Quando figuras políticas são vítimas de ataques, situações de saúde públicas ou outros episódios de alto impacto emocional, isso pode alterar significativamente o curso de uma campanha. E agora estou a lembrar-me de Mário Soares na Marinha Grande e de Ramalho Eanes de peito às balas, outras campanhas, outros tempos, mas o mesmo fenómeno.
Com Jair Bolsonaro em 2018, o ataque com faca mudou o tom da campanha. A facada interrompeu os debates e intensificou a imagem de vítima do sistema, o que consolidou apoio entre seus seguidores. Deu para vencer as eleições. Com Donald Trump o sniper zarolho só serviu para o ajudar a ser eleito para um novo mandato.
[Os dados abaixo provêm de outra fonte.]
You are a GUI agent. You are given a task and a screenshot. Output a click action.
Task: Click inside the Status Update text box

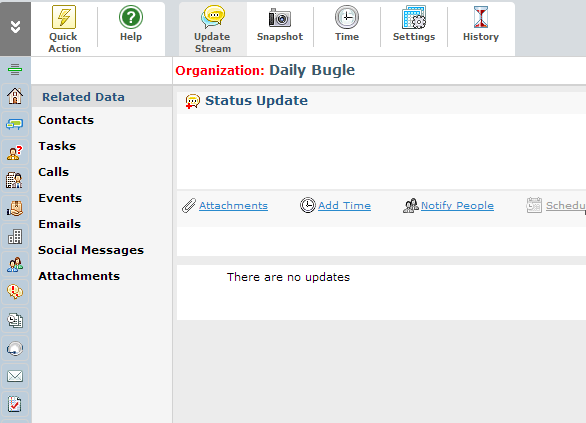click(381, 151)
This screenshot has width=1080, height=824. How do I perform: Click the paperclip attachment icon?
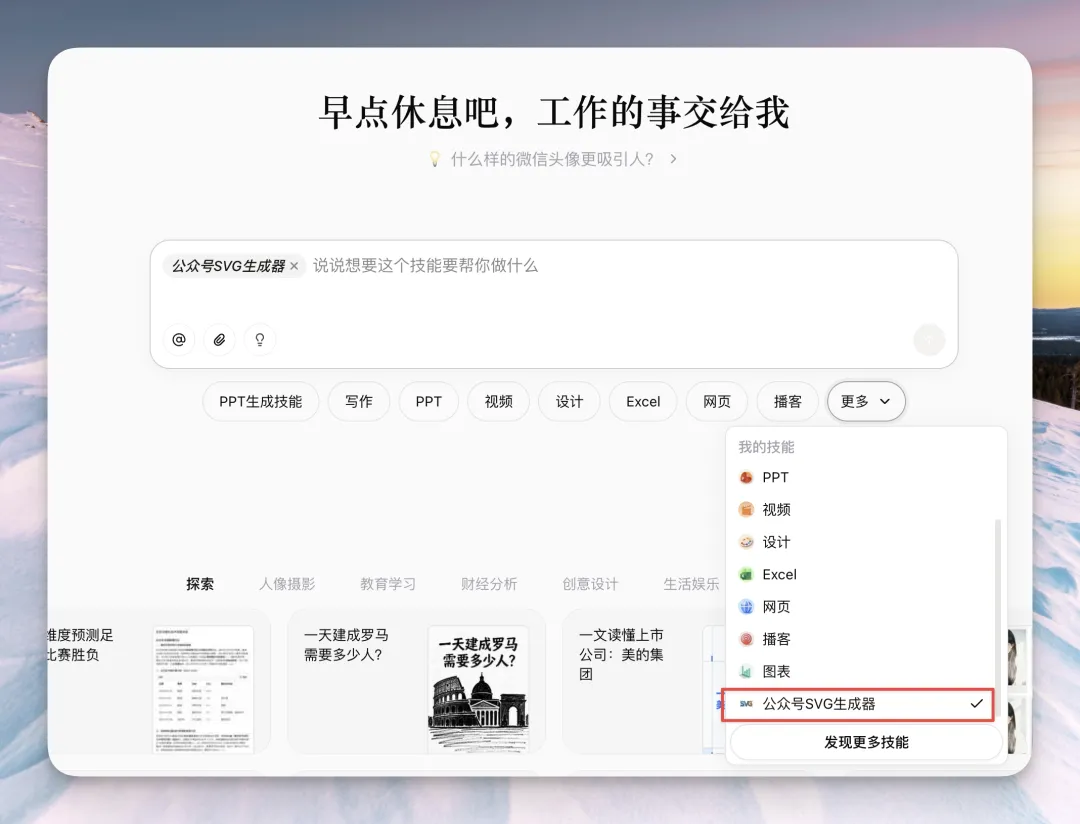tap(219, 339)
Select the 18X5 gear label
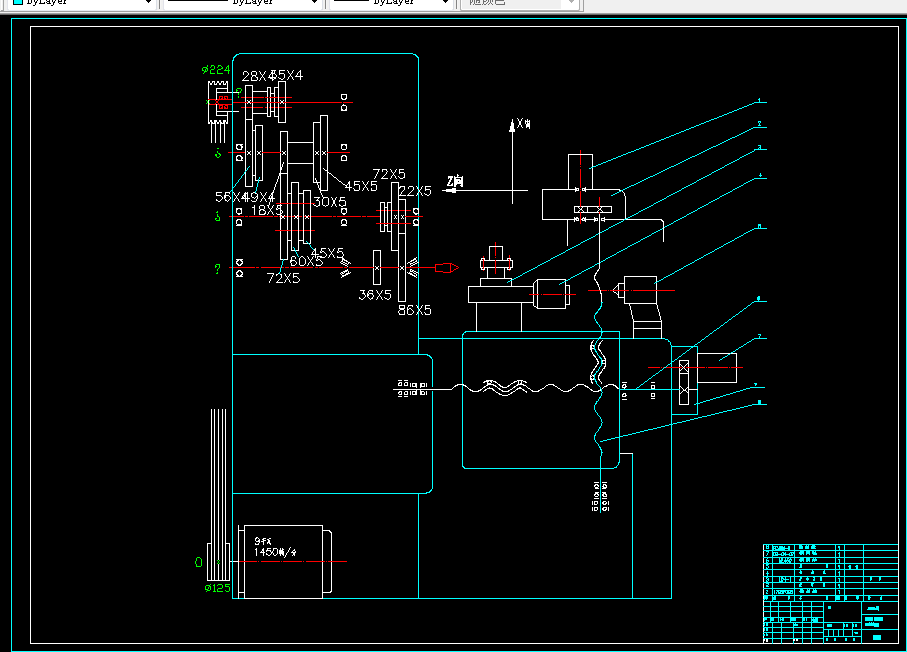Screen dimensions: 907x652 (267, 210)
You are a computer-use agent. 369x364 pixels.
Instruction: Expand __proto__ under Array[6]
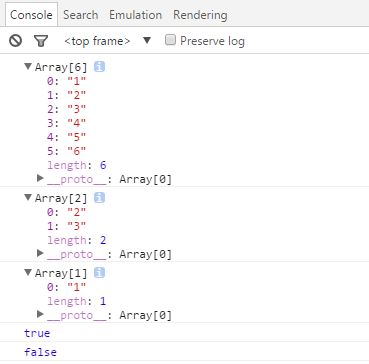point(40,178)
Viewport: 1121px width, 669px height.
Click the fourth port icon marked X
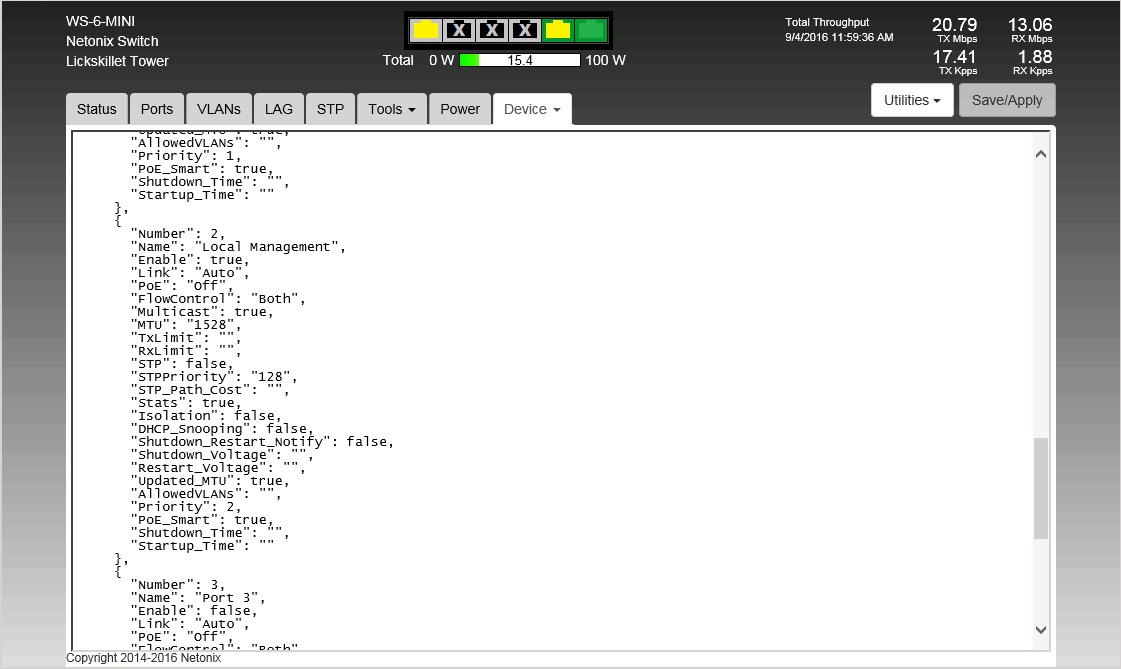[x=525, y=30]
Com André Ventura, um espasmo em direto na televisão, a exibição do acamado em fotos e vídeos nas redes sociais, mesmo sem qualquer indício de encenação, o episódio humaniza o candidato e pode gerar empatia. A cobertura mediática amplifica essa impressão.

Ainda que não saibamos se esses eventos foram encenados, é legítimo questionar como são usados politicamente. Em campanhas cada vez mais emocionais e teatrais, mesmo o que é espontâneo é estrategicamente aproveitado para ganho político. Isso não deve alimentar teorias da conspiração, mas levar à reflexão crítica sobre como o espetáculo político se sobrepõe, muitas vezes, ao debate racional.
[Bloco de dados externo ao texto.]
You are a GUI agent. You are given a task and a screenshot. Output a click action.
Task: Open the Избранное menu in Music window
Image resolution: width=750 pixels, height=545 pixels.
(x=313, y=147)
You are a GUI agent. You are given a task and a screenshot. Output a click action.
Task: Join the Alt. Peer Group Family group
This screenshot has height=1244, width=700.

Estratégias de vitimização sempre existiram, mas o que mudou drasticamente nos últimos anos foi o alcance e a velocidade com que produzem efeito, graças às redes sociais e à comunicação emocional em massa.
Quando um político é visto como vítima (de um sistema, da imprensa, de adversários ou de um ataque literal), o público tende a simpatizar com ele. E depois, o choque neutraliza críticas, porque qualquer crítica pode ser enquadrada como mais uma “injustiça”. André Ventura já explorou antes a estratégia de vitimização ao dizer que era perseguido pela esquerda, elite, sistema judicial, etc.
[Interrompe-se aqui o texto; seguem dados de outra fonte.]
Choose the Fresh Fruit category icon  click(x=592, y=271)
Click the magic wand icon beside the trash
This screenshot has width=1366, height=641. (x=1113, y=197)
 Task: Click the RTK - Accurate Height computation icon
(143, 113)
Hoje, uma narrativa de vitimização bem construída pode se espalhar em minutos e gerar um efeito de manada, alimentado por bolhas informativas. A capacidade de editar vídeos, manipular contextos e mobilizar influenciadores torna essas estratégias ainda mais eficazes e perigosas.
O que acho mais interessante é verificar como até os alvos do André Ventura (ciganos, afrodescendentes, imigrantes) vão para as redes sociais dizer que lhe desejam “as melhoras” e “tudo de bom na vida” porque afinal ele é um ser humano, blá blá blá. É mesmo um fenómeno fascinante e revelador.
A não ser que seja uma jogada, o que seria extraordinário. Ou seja, quando um membro da etnia cigana deseja as melhoras ao líder racista da extrema-direita que jamais seria capaz de desejar as melhoras ao cigano, isso poderá ser entendido como um exercício que pretende revelar superioridade moral sobre o fascista.
Expressar humanidade e empatia a quem o costuma desumanizar pode ser uma forma de afirmação moral pública. No fundo, é como dizer: “Apesar de tudo, nós somos melhores do que aquilo que ele diz que somos.”
Seja como for, é uma atitude que mina, subtilmente, a retórica do fascista. Mostra que os “inimigos” dele são, na verdade, mais civilizados do que ele os pinta. E são mesmo.